Ayrıca ilginçtir ki lokum, vücuttaki yara tedavilerinde ve çıban gibi cilt rahatsızlıklarında da son derece etkin bir tedavi edici özelliğe sahip.
 

Şu soruyu şimdiden duyar gibiyim: E peki lokumun zararları nedir, yok mu hiç bunun günahı?
Elbette içeriğinde nişasta ve şeker bulundurduğu için lokumun zararları da azımsanmayacak kadar fazla. Karbonhidrat, vücudun deyim yerindeyse taşıyıcı kolonudur. Lokumun içindeki karbonhidrat oranının da son derece yüksek seviyelerde olduğunu düşünürsek son derece besleyici bir gıda olduğu aşikâr. Ancak fazla tüketilmesi, bu karbonhidratların vücut tarafından depolanmasına ve aşırı kilolara sebep olacaktır. Dolayısıyla lokumu yerken aşırıya kaçmamakta; ayarında yemekte fayda olacaktır.

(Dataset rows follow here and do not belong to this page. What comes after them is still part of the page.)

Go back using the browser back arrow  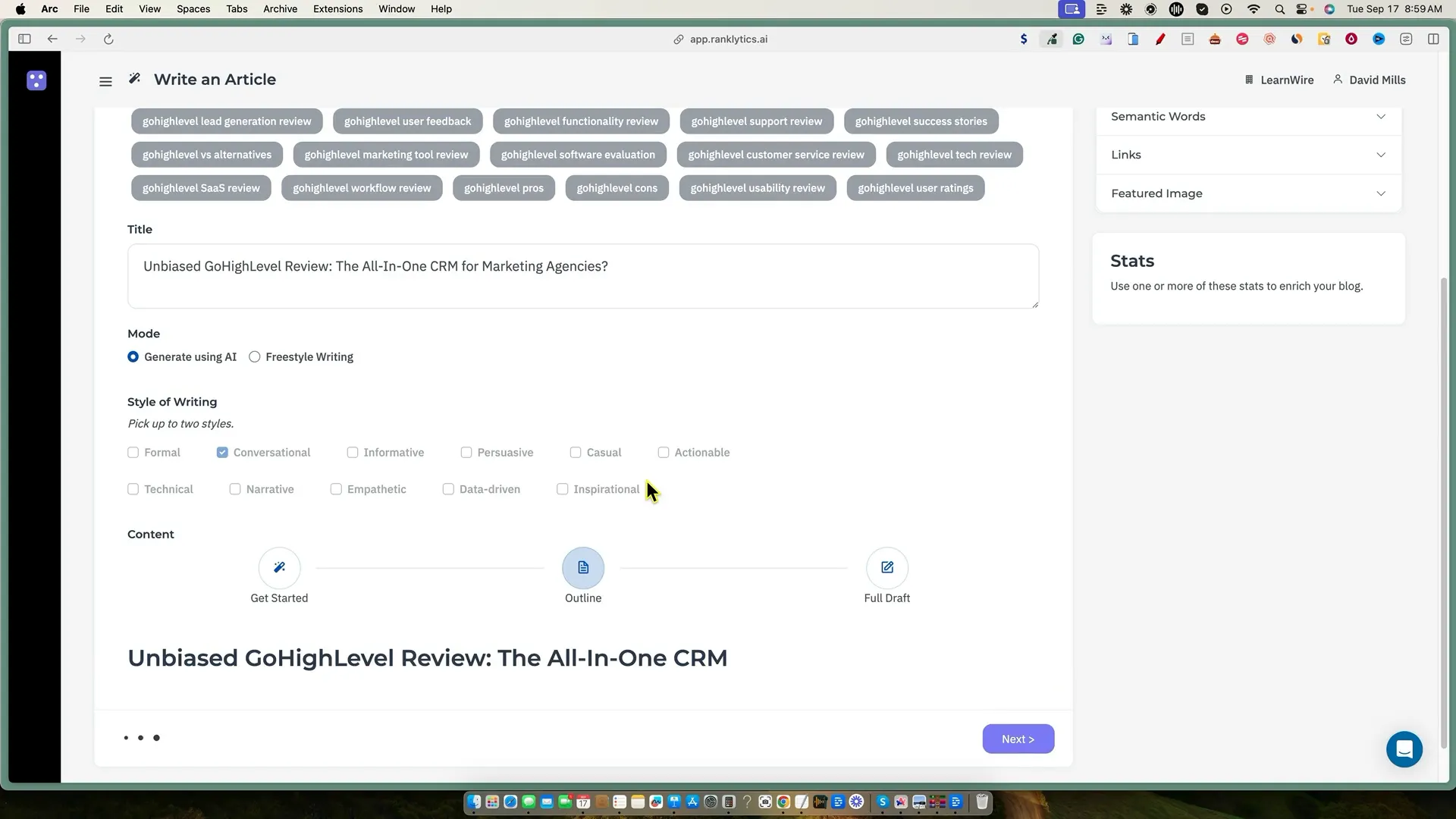[x=52, y=39]
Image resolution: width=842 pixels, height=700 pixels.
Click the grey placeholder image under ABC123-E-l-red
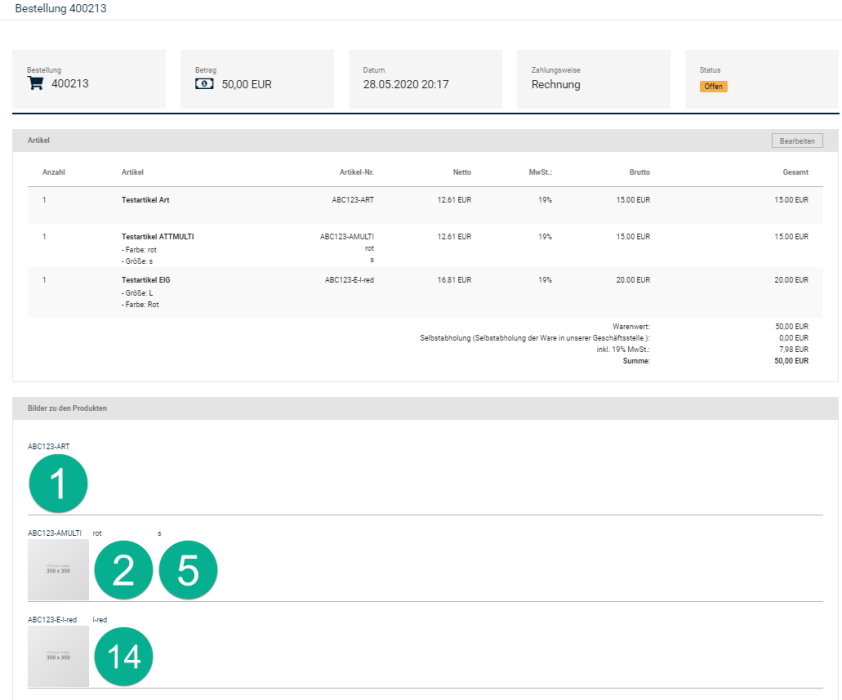pos(58,656)
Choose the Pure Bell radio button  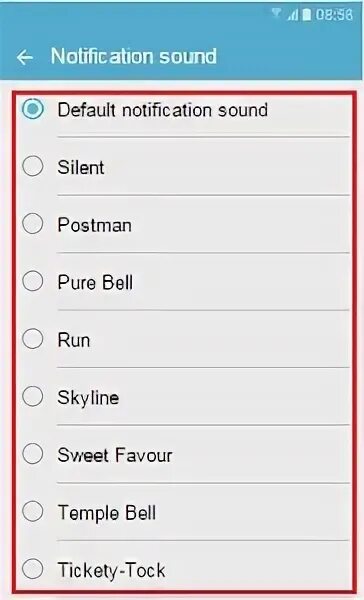click(x=33, y=281)
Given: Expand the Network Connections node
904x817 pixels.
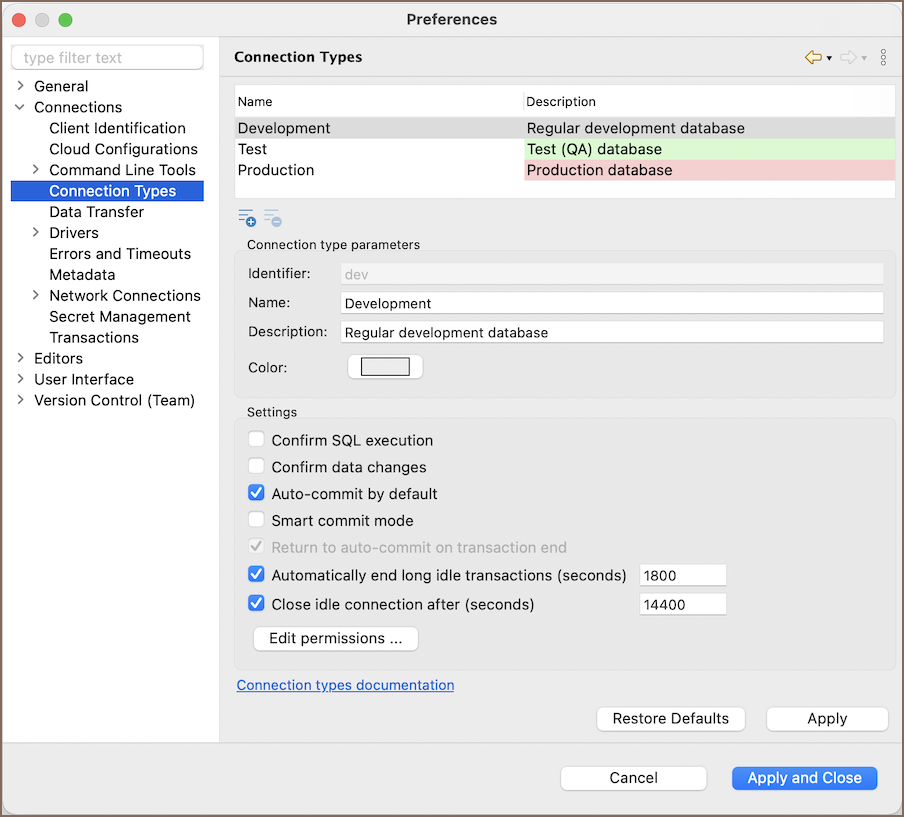Looking at the screenshot, I should [36, 296].
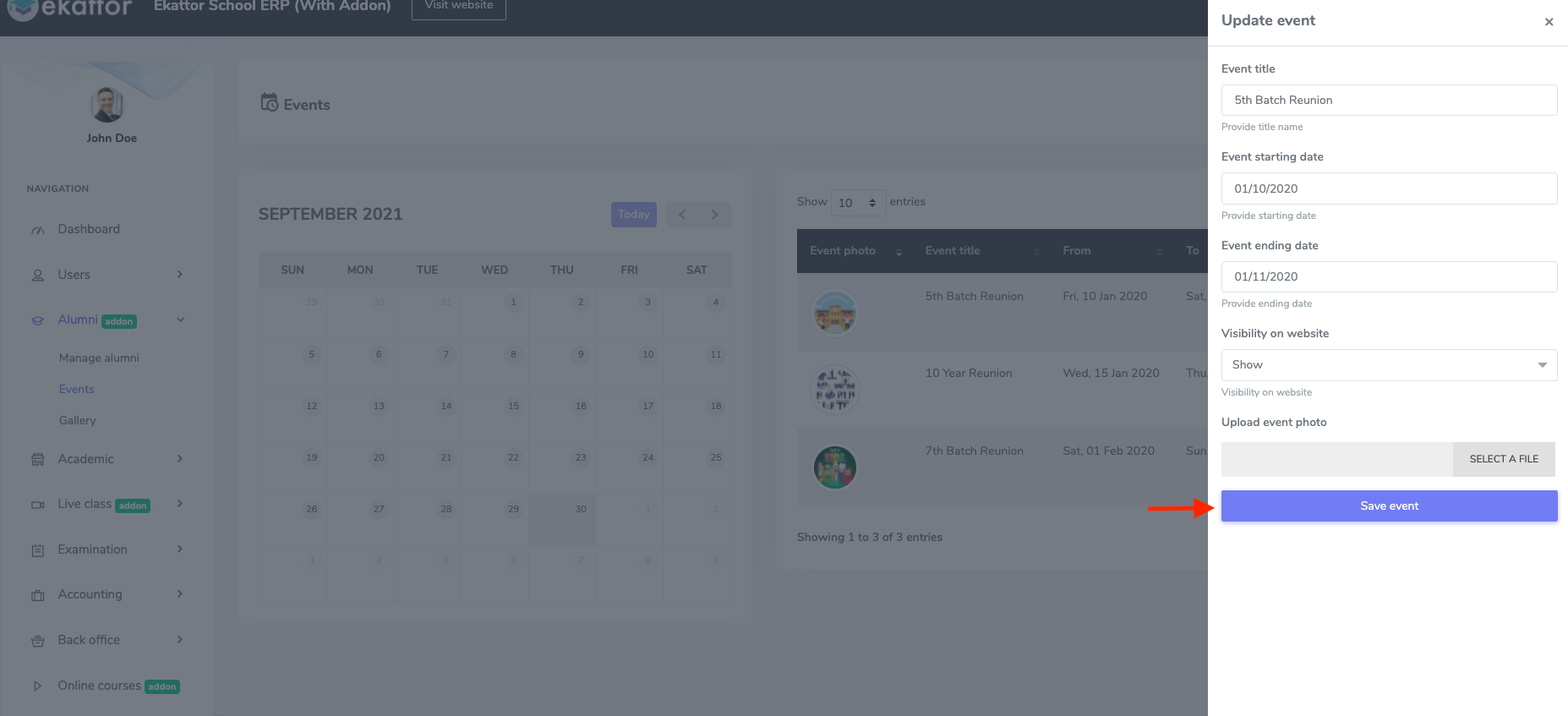
Task: Open the entries-per-page selector
Action: click(x=857, y=203)
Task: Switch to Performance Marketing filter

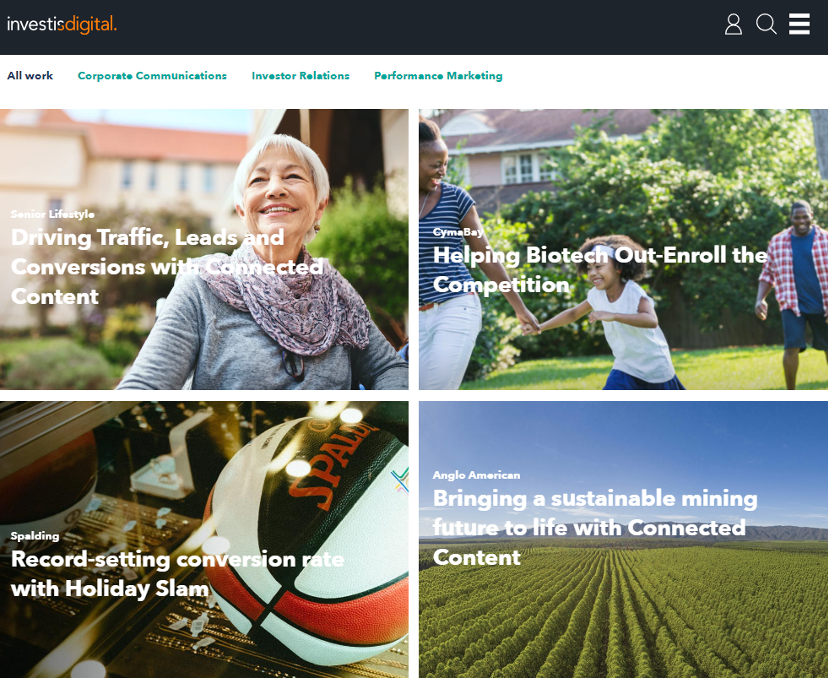Action: (438, 76)
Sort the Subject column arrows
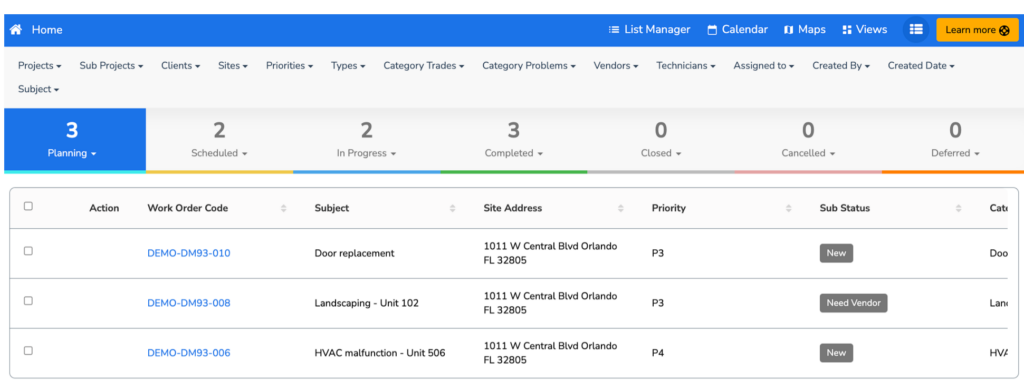 click(x=453, y=208)
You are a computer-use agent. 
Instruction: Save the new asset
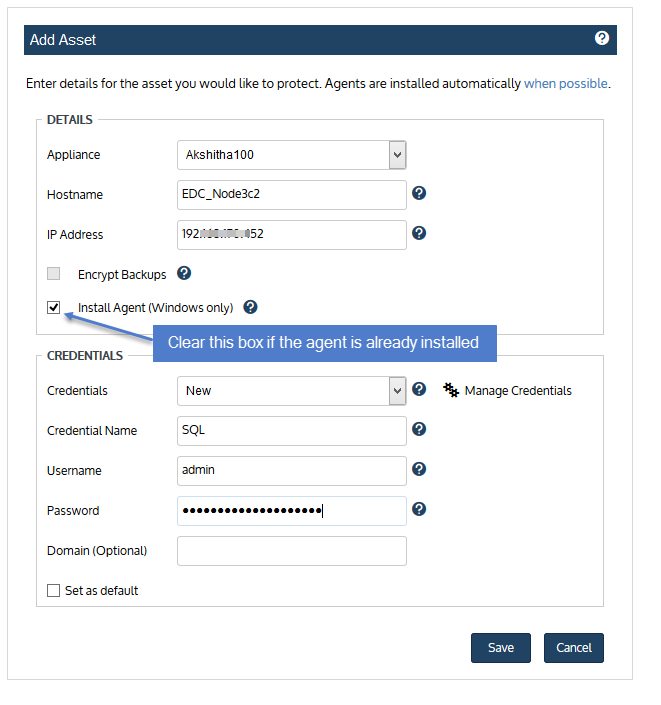click(501, 648)
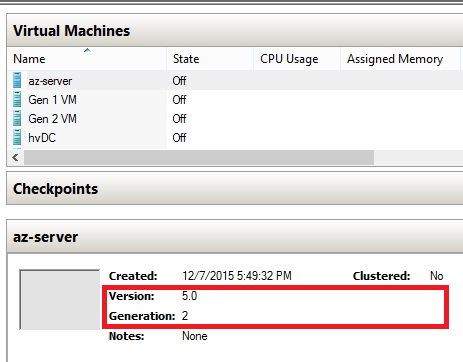Click the Created date value

tap(237, 276)
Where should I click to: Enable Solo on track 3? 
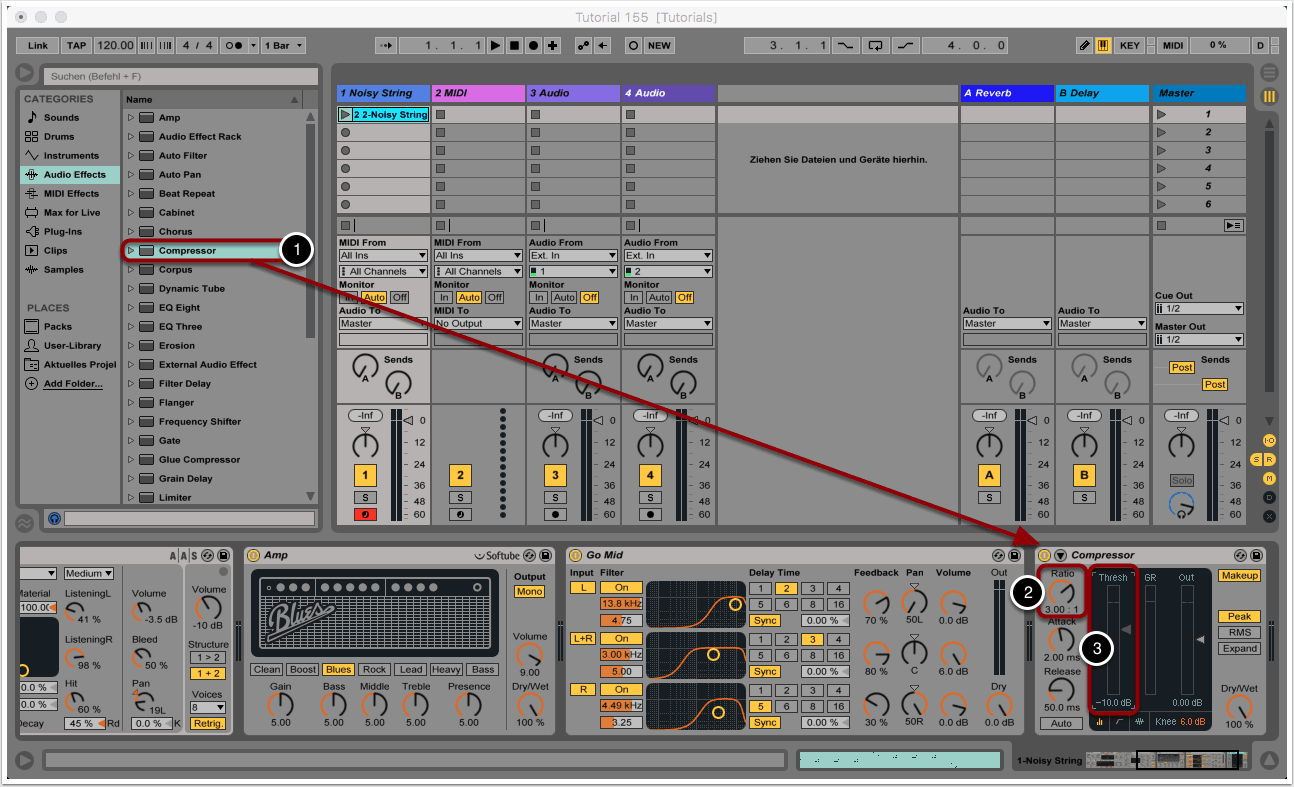click(555, 497)
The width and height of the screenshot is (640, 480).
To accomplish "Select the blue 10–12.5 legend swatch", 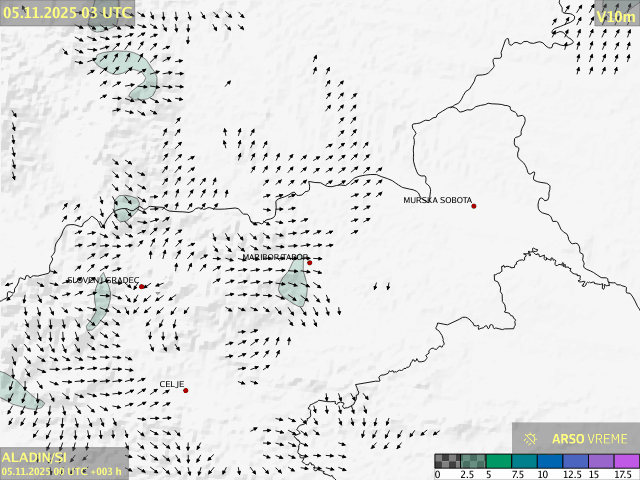I will tap(549, 461).
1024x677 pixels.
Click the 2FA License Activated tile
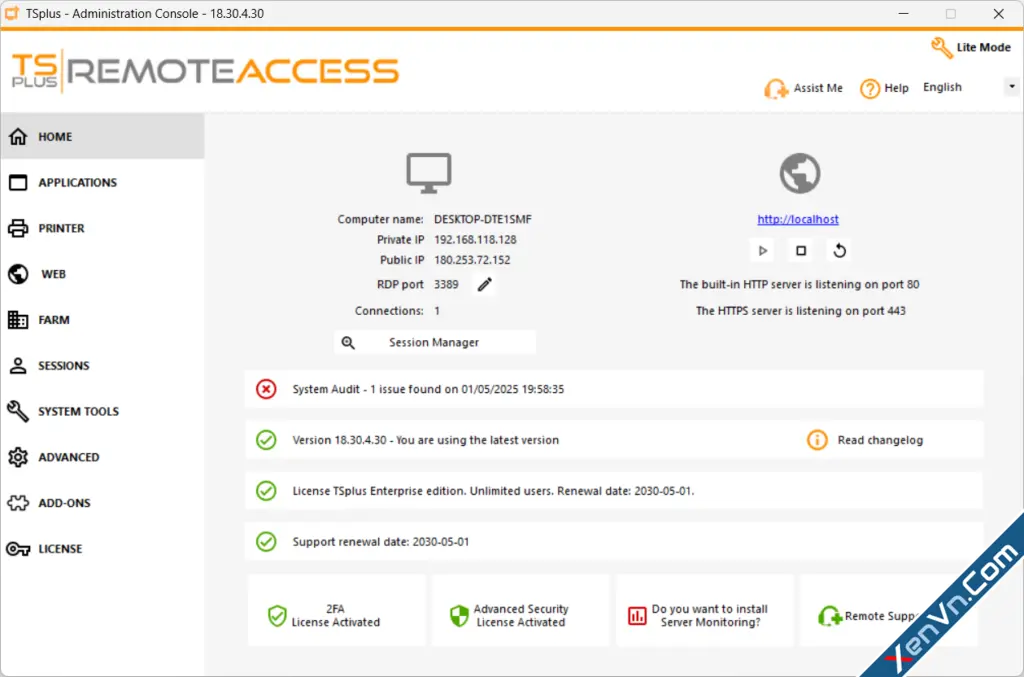[x=336, y=610]
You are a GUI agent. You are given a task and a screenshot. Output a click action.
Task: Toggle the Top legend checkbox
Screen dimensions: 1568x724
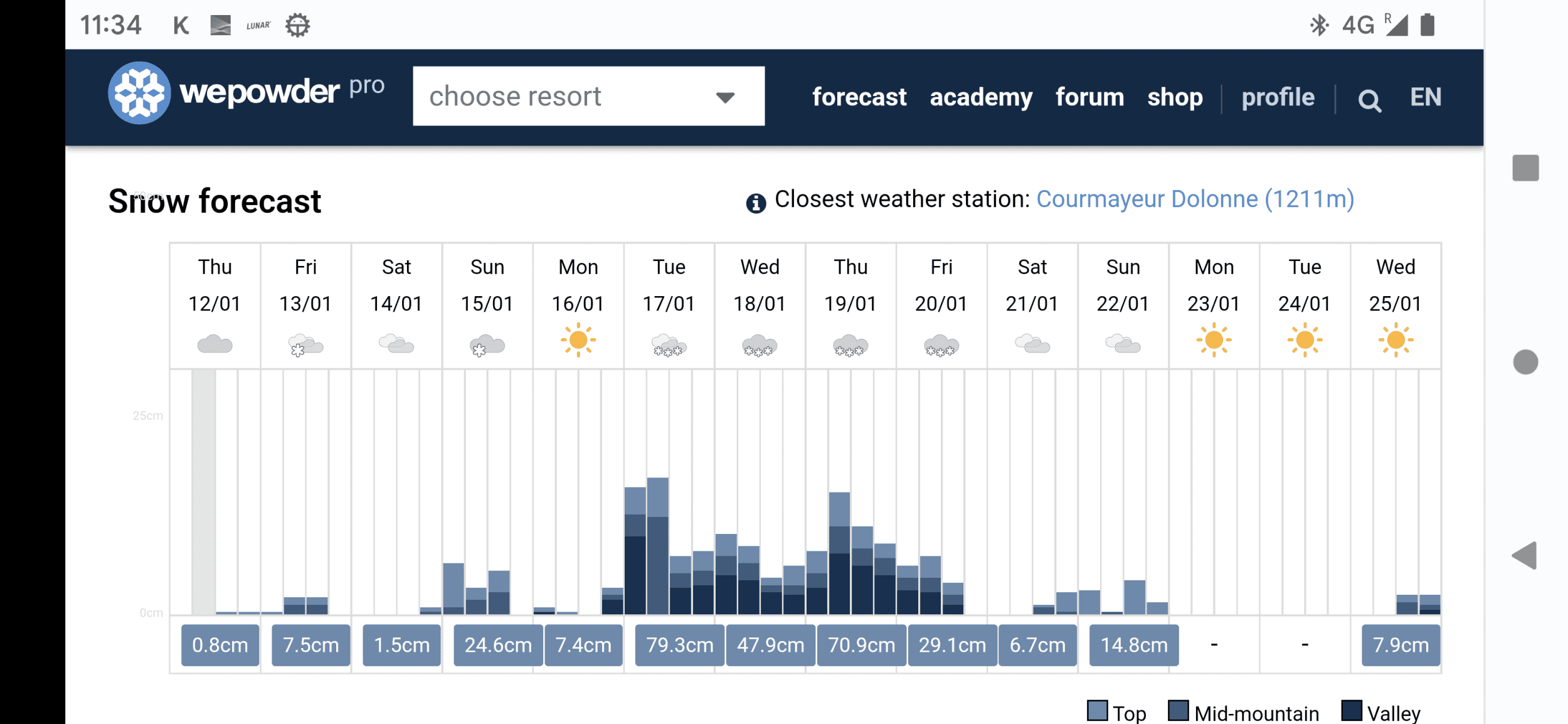pos(1096,710)
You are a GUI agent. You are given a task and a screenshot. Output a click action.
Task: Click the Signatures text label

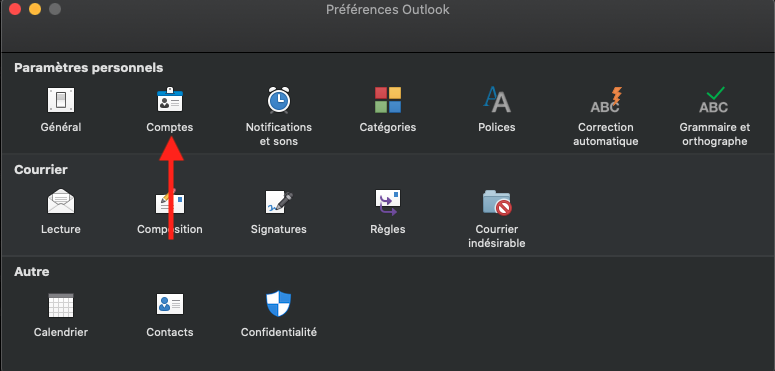[x=279, y=230]
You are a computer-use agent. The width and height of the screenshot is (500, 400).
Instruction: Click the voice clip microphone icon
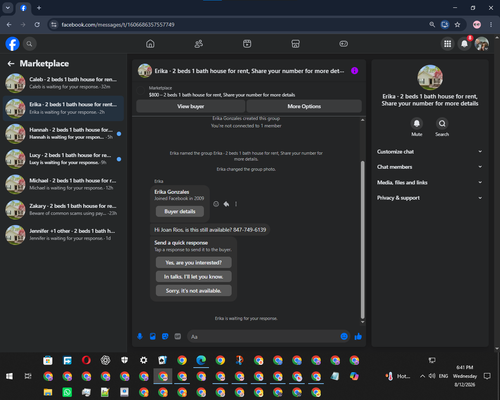(x=140, y=336)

Aynı zamanda pazarlarda veya marketlerde satılan açık lokumlara dikkat etmek gerekiyor. Açık lokumun zararları saymakla bitmez. Lokum, yapışkan bir besin olduğu için havadaki tüm pislikleri bünyesinde kabul eder ve lezzetli, sevimli birer tehlike topuna dönüşür. Dolayısıyla açık almamanız gereken ürünlerin başında lokum da geliyor.
 
Bazı değerlerimiz vardır, hep korkarız bir gün kaybedeceğiz diye. Ama Türk lokumu artık dünya tarafından öyle bir konuma gelmiş durumda ki biz reddetsek dahi peşimizi bırakmayacak bir Türk değeri halinde. Lokumu yaşatmak için değil kendi lüksümüz için lokum tüketimine devam etmeli, sevdiklerimize verdiğimiz değeri öbürsü gün solacak bir çiçek ile değil; lokum ile vermeliyiz.